Además, en las semanas de asueto, la moda actual son nuevas actividades de verano y viajes culturales –incluso para párvulos–, en vez de las antiguas vacaciones tranquilas en la montaña o en la playa, paseando por el campo o jugando con un cubo y una pala. Sin olvidar los clubs de actividades para bebés, los campamentos desde edades muy tempranas, los talleres para desarrollar su creatividad, los últimos métodos educativos que harán del bebé un futuro Einstein o un Picasso… Un trajín, vaya, orquestado por padres y madres, y auspiciado por un mercado (el del ocio y la educación infantil) cada vez más sofisticado.

límites

Otra derivada de las crianzas híper es la baja tolerancia a la frustración, que se ha convertido en una frase con la que los padres justifican comportamientos poco justificables. Un niño escupe a otro porque este no le ha prestado un juguete que quería, o se tira al suelo, rabioso, porque ha perdido en un juego, y sus padres ladean un poco la cabeza y, sin decirle ni pío al crío, lo justifican porque «tiene una baja tolerancia a la frustración», como si se tratara de un diagnóstico de una enfermedad crónica contra la que no pueden hacer nada.

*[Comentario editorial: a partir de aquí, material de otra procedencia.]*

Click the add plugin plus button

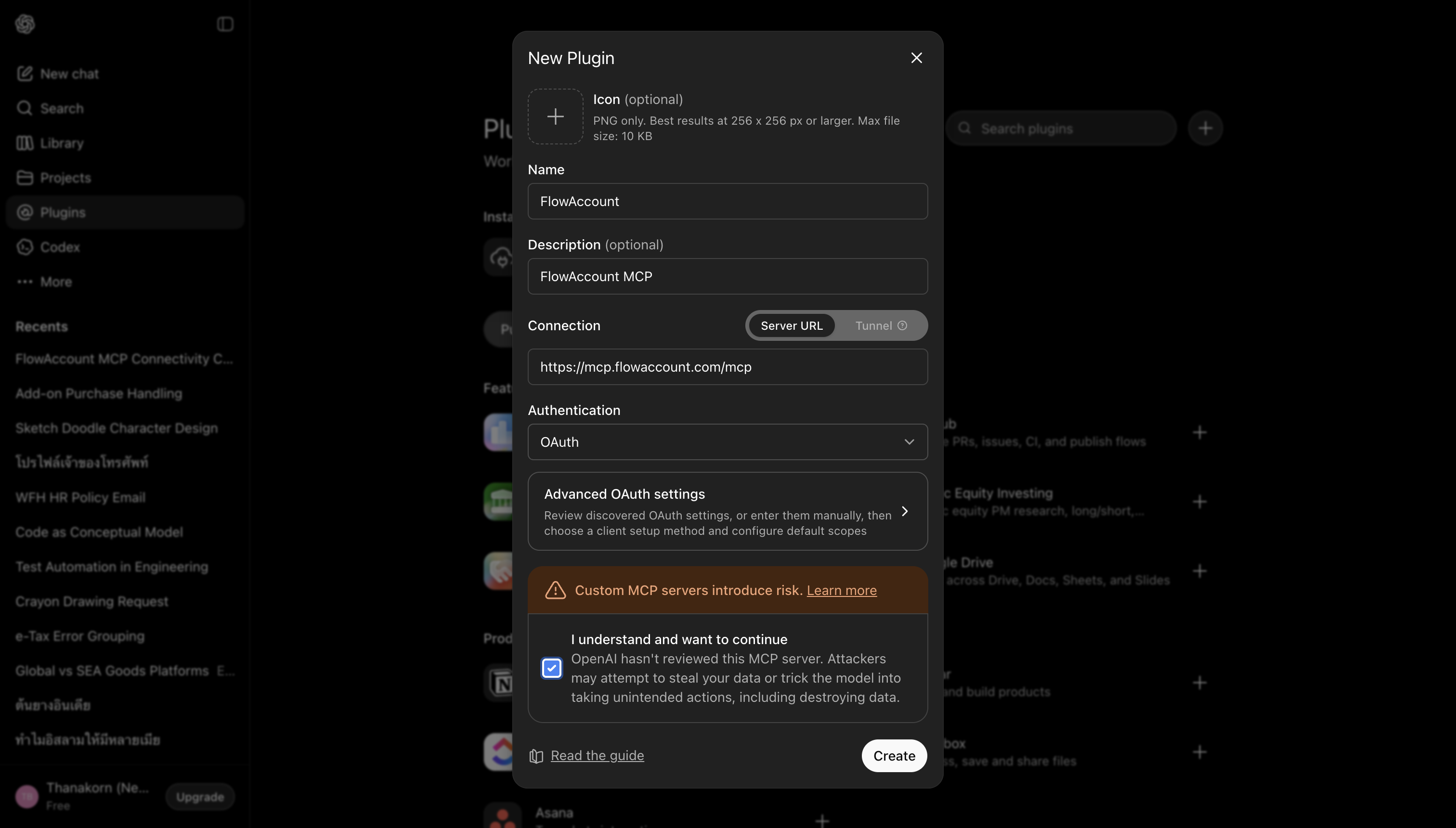(1205, 128)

Y en un mundo plagado de frustraciones, la baja tolerancia hacia ella tiene consecuencias serias, que pueden derivar en adolescentes conflictivos, con síntomas de ansiedad, que pueden llegar a deprimirse porque la vida les resulta insoportable. Michael Yapko, uno de los mayores expertos mundiales en el estudio y el tratamiento de la depresión, concluye que la familia que evita responsabilidades a los hijos puede crear el clima ideal para hacer emerger trastornos en la adolescencia.

Dudo que ningún padre ni madre en su sano juicio quiera criar unos hijos ansiosos, incapaces de decidir por ellos mismos e insatisfechos. Y menos aún en unos tiempos tan complicados como los actuales, en la era de la «modernidad líquida», como dice el filósofo Zygmunt Bauman: tiempos en los que ya nada es seguro; lo primero, el trabajo. La tolerancia a la frustración, la resiliencia y la capacidad de adaptarse a los cambios son cada vez más fundamentales en nuestra sociedad. Por ello es urgente dejar de estar tan encima, dejar de sobreproteger y de ponérselo todo tan fácil a nuestros hijos, porque la vida, nos guste o no, es una carrera de obstáculos. Nadie tiene su existencia resuelta.

Por ello, lo que los padres y las madres debemos hacer no es preparar el camino a sus hijos, sino preparar a nuestros hijos para el camino. Con amor, firmeza y sentido común. Olvidándonos ser los padres perfectos. Relajándonos un poco. Dando tiempo libre a nuestros hijos para permitir que todos podamos disfrutar de nuestros roles. Deseamos que este libro ayude a ello.